*Exercise requirements:*
Look through the material below and copy exactly the lines from the line with "633x798 pixels. At" to the line with "Task: Open the All locations dropdown", those two lines included.

....................

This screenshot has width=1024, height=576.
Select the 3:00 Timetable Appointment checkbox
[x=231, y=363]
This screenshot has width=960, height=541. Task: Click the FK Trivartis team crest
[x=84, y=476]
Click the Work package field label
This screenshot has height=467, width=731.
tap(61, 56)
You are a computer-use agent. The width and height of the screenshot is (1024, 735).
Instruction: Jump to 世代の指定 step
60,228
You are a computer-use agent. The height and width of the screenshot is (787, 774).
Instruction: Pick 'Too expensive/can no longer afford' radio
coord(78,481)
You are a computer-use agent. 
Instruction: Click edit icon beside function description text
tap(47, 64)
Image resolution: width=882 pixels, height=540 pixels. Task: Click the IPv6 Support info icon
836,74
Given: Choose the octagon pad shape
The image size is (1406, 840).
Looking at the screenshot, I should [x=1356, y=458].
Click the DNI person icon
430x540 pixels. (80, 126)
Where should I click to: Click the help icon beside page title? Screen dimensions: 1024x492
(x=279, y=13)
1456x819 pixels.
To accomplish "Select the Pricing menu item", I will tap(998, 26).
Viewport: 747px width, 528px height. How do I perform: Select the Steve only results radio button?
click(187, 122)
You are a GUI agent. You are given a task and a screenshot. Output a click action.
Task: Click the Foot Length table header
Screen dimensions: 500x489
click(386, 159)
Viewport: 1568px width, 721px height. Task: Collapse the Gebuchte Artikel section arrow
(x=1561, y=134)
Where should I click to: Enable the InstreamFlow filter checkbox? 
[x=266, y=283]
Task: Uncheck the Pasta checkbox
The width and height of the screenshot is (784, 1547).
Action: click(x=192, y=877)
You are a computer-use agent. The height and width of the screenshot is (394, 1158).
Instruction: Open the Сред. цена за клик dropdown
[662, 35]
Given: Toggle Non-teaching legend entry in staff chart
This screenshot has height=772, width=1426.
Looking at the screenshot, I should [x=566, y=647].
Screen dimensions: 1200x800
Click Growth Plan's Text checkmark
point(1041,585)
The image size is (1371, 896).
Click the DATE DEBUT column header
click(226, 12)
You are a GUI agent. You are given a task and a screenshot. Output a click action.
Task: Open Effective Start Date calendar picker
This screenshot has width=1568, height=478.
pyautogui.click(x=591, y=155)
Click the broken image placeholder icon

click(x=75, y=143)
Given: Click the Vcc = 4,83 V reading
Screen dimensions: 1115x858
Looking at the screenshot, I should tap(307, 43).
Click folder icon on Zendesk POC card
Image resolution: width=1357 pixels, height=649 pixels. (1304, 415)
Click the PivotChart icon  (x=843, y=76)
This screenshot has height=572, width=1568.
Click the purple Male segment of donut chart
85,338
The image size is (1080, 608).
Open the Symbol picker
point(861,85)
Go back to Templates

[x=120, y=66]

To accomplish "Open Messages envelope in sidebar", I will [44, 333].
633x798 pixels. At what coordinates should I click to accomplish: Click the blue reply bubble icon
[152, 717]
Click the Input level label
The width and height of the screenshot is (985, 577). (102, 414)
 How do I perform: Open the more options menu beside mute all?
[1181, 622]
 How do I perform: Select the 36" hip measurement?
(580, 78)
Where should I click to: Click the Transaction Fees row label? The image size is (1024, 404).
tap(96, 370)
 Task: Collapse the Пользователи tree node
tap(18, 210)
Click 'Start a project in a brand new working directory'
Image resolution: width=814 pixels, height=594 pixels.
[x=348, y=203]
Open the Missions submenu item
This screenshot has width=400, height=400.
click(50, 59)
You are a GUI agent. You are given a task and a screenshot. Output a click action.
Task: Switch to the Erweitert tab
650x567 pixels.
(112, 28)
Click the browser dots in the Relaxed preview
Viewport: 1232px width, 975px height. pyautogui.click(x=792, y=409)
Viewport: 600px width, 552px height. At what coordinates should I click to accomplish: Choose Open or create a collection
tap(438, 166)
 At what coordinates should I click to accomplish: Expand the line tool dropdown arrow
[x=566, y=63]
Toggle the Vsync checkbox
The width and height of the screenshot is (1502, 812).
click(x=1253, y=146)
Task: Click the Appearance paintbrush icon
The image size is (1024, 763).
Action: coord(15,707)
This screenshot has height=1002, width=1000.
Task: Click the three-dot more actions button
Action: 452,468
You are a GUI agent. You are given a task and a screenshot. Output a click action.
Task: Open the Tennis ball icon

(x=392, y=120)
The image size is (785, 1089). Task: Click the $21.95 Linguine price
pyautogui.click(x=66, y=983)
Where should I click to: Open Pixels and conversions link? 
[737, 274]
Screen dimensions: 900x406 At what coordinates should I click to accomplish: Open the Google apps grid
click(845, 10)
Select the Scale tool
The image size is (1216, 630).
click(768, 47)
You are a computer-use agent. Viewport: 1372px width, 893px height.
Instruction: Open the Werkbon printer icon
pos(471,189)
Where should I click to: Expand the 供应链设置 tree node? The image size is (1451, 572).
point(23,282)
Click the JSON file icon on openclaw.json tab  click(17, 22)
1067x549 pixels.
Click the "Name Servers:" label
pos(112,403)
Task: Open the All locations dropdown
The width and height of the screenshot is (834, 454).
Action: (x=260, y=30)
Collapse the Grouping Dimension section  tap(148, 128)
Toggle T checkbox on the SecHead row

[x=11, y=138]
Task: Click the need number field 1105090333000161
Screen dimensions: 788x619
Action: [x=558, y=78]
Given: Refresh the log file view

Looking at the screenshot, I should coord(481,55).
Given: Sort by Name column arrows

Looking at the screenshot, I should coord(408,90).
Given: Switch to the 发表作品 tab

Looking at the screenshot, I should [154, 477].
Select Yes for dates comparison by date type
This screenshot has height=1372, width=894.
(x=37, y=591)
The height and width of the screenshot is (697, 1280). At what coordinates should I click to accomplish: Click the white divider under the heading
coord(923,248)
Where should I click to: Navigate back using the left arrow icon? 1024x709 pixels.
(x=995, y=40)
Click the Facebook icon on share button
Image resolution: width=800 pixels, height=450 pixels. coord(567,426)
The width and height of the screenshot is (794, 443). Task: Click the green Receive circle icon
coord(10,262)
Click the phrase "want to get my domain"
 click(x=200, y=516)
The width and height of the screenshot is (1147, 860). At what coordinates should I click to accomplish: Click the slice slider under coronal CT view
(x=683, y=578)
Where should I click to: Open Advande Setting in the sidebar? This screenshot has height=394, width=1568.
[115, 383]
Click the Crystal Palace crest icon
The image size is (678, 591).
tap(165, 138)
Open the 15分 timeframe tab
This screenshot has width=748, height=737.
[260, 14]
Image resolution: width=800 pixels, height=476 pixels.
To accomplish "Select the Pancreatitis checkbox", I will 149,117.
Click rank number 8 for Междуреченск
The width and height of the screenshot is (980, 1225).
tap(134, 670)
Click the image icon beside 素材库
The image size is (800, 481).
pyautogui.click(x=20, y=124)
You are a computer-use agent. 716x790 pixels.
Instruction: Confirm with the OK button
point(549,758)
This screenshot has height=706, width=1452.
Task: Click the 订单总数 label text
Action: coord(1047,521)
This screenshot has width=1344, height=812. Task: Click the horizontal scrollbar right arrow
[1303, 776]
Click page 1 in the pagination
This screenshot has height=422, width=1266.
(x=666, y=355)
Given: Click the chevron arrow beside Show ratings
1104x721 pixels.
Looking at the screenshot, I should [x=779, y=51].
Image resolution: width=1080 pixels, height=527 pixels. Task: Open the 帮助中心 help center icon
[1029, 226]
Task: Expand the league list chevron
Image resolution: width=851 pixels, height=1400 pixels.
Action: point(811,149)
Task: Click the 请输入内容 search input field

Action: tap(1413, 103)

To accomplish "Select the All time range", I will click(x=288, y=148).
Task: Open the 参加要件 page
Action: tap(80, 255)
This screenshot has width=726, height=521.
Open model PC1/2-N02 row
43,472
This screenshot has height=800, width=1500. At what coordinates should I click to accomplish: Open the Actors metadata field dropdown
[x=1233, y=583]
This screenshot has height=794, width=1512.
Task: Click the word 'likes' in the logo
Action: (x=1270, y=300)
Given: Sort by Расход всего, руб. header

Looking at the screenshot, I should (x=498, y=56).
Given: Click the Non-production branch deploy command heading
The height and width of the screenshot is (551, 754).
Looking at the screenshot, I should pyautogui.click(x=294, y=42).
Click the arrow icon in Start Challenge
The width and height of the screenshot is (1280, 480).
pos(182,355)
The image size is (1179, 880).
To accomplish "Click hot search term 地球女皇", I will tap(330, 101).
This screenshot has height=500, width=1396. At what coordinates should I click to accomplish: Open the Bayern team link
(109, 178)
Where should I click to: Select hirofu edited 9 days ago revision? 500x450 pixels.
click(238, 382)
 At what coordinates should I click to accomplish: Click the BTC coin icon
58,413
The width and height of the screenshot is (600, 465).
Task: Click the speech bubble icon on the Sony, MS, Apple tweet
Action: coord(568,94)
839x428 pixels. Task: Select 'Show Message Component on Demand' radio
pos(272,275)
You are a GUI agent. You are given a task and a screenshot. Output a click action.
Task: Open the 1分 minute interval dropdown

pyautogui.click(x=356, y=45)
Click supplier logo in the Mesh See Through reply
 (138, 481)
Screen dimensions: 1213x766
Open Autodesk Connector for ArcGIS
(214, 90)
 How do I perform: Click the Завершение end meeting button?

....................

*Response for this exercise:*
633x798 pixels. At what coordinates should I click to accomplish: Click the blue reply bubble icon
[152, 717]
Click the Input level label
The width and height of the screenshot is (985, 577). (102, 414)
 How do I perform: Open the more options menu beside mute all?
[1181, 622]
 How do I perform: Select the 36" hip measurement?
(580, 78)
Where should I click to: Click the Transaction Fees row label? The image size is (1024, 404).
tap(96, 370)
 Task: Collapse the Пользователи tree node
tap(18, 210)
Click 'Start a project in a brand new working directory'
Image resolution: width=814 pixels, height=594 pixels.
[x=348, y=203]
Open the Missions submenu item
This screenshot has width=400, height=400.
click(50, 59)
You are a GUI agent. You are given a task and a screenshot. Output a click action.
Task: Switch to the Erweitert tab
650x567 pixels.
(112, 28)
Click the browser dots in the Relaxed preview
Viewport: 1232px width, 975px height. pyautogui.click(x=792, y=409)
Viewport: 600px width, 552px height. At what coordinates should I click to accomplish: Choose Open or create a collection
tap(438, 166)
 At what coordinates should I click to accomplish: Expand the line tool dropdown arrow
[x=566, y=63]
Toggle the Vsync checkbox
The width and height of the screenshot is (1502, 812).
click(x=1253, y=146)
Task: Click the Appearance paintbrush icon
The image size is (1024, 763).
Action: coord(15,707)
This screenshot has height=1002, width=1000.
Task: Click the three-dot more actions button
Action: 452,468
You are a GUI agent. You are given a task and a screenshot. Output a click action.
Task: Open the Tennis ball icon

(x=392, y=120)
The image size is (785, 1089). Task: Click the $21.95 Linguine price
pyautogui.click(x=66, y=983)
Where should I click to: Open Pixels and conversions link? 
[737, 274]
Screen dimensions: 900x406 At what coordinates should I click to accomplish: Open the Google apps grid
click(845, 10)
Select the Scale tool
The image size is (1216, 630).
click(768, 47)
You are a computer-use agent. Viewport: 1372px width, 893px height.
Instruction: Open the Werkbon printer icon
pos(471,189)
Where should I click to: Expand the 供应链设置 tree node? The image size is (1451, 572).
point(23,282)
Click the JSON file icon on openclaw.json tab  click(17, 22)
1067x549 pixels.
Click the "Name Servers:" label
pos(112,403)
Task: Open the All locations dropdown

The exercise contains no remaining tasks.